This is really the most fundamental concept of Cell Biology, so good question. If you look at the size of a any cell from a whale and compare it to the size of any of cells from a mouse, they are in fact quite similar, despite the extreme difference in the overall size of the organisms they are from. There is a reason why cells are small, and it has to do with the fact that they survive based on their ability to absorb enough nutrients from their environment. As a cell gets larger it needs more to survive (because it has a bigger mass). A bigger cell has also has a larger surface area around it (so it can absorb more nutrients).

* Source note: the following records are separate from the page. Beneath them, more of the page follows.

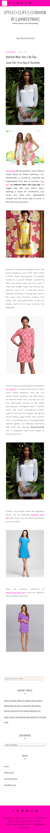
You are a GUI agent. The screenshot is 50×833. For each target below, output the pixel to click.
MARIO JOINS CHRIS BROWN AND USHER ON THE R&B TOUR (25, 719)
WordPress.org (10, 785)
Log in (6, 766)
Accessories (11, 52)
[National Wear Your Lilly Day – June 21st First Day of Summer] (25, 96)
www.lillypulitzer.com (15, 592)
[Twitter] (17, 811)
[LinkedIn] (22, 811)
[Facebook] (13, 811)
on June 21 (10, 389)
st (8, 184)
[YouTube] (37, 811)
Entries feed (9, 772)
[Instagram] (32, 811)
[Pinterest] (27, 811)
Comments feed (10, 779)
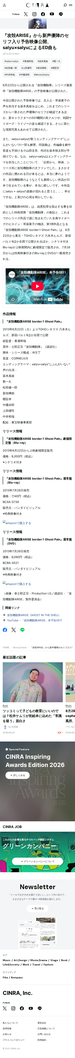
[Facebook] (43, 14)
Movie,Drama (20, 647)
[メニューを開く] (70, 5)
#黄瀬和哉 (28, 61)
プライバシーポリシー (14, 1040)
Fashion (48, 964)
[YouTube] (52, 14)
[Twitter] (26, 14)
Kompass (17, 977)
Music (7, 960)
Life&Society (11, 964)
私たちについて (10, 1022)
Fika (5, 977)
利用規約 (42, 1040)
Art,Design (20, 960)
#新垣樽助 (41, 68)
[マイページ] (4, 5)
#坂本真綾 (43, 61)
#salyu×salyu (11, 61)
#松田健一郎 (11, 68)
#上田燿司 (26, 68)
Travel (36, 964)
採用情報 (7, 1028)
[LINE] (61, 14)
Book (64, 960)
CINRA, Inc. (18, 993)
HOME (6, 647)
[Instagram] (34, 14)
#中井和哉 (10, 74)
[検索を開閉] (65, 5)
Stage (54, 960)
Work (26, 964)
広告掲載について (46, 1028)
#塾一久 (56, 61)
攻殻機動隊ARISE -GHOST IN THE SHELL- (33, 615)
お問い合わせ (44, 1034)
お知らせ (7, 1034)
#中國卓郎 (24, 74)
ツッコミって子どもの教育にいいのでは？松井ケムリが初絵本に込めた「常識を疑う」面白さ (32, 716)
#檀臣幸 (55, 68)
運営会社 (42, 1022)
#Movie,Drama (41, 74)
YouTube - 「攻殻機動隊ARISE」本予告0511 (34, 620)
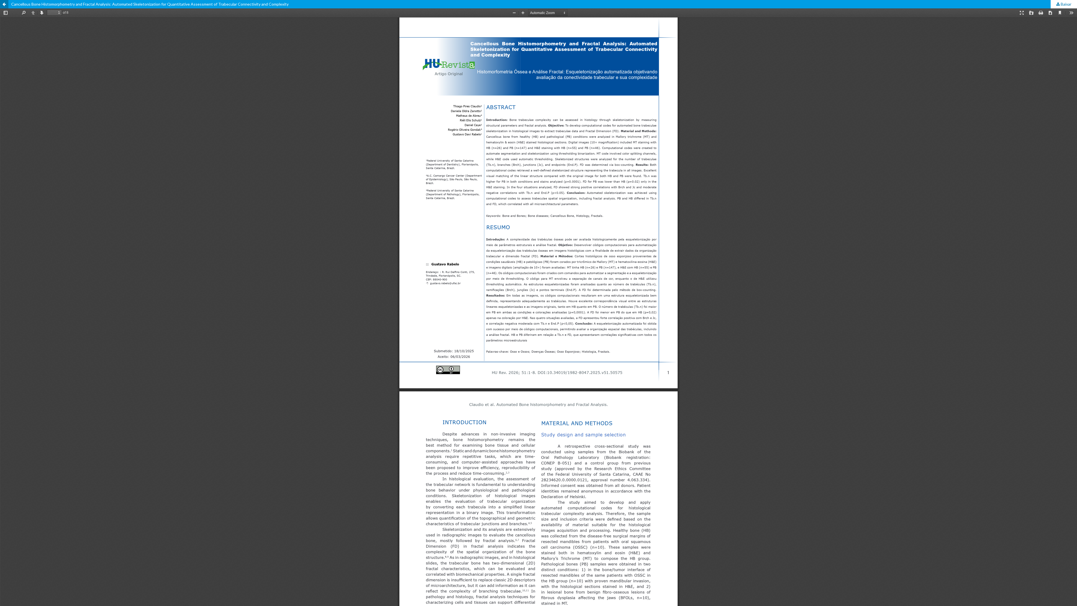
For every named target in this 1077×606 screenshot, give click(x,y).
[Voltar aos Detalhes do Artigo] (4, 4)
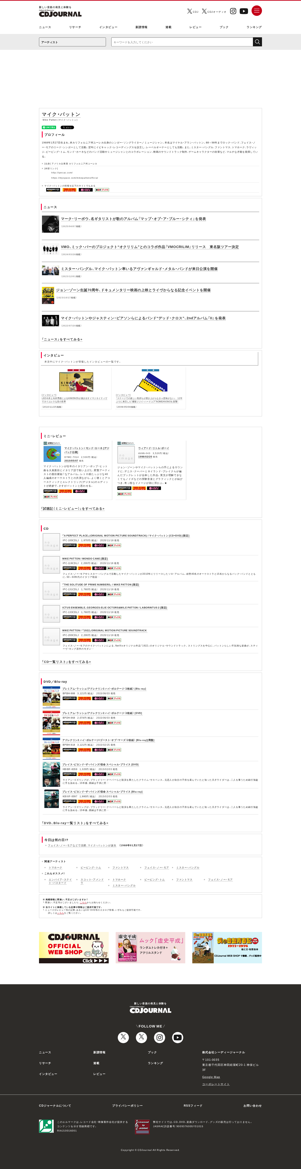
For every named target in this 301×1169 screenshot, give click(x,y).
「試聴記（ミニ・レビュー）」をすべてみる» (73, 508)
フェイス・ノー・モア (156, 867)
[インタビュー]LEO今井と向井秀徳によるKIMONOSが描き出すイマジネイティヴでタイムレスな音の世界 (74, 398)
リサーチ (75, 27)
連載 (168, 27)
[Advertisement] (150, 80)
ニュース (45, 27)
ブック (224, 27)
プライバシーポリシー (127, 1105)
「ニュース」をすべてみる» (62, 339)
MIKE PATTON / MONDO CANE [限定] (85, 558)
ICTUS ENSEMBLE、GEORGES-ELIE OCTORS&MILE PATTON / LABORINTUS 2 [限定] (114, 607)
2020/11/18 (107, 540)
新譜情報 (142, 27)
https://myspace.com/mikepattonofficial (74, 177)
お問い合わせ (253, 1105)
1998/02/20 (145, 456)
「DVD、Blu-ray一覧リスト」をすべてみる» (75, 822)
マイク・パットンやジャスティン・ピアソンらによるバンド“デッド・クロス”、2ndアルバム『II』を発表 (143, 317)
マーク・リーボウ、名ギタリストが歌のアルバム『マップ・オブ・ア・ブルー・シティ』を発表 (133, 218)
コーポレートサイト (216, 1084)
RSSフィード (193, 1105)
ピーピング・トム (91, 867)
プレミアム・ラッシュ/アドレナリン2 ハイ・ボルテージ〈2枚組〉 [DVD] (102, 713)
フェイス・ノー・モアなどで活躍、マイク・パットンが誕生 (82, 845)
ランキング (254, 27)
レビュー (196, 27)
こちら (83, 902)
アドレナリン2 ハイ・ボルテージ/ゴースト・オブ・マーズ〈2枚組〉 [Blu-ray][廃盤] (108, 740)
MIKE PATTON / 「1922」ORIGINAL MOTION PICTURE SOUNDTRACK (104, 630)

HOWEVER, there gets to be a point where the mass of the cell is too large for the surface area to compensate for. Mathematically this is shown by what is called the "surface-area-to-volume ratio". Basically, it states that as a a sphere gets larger, the volume increases at a higher RATE than the surface area. So there is a reason cells get only so big, the 60's horror movie The Blob was not scientifically accurate, a single-cell that large (the blob) would not have enough surface area to absorb enough nutrients to sustain itself. Taller (or bigger) people have more cells (not bigger ones) than others.
Effects of osmotic pressure can alter cell size slightly.
When you are talking about taller individuals, you are (I think) really meaning larger people, people with a higher mass. And yes, they have more cells.
Another topic of Cell Biology you may want to explore is apoptosis. Let's say you have two individuals both 180 lbs. one of them is 5' tall and the other 7'. Both these individuals have the same number of cells, but the taller one has a higher percentage of them in the superior and inferior regions of the body. It is the process of apoptosis that sculps an organisms shape.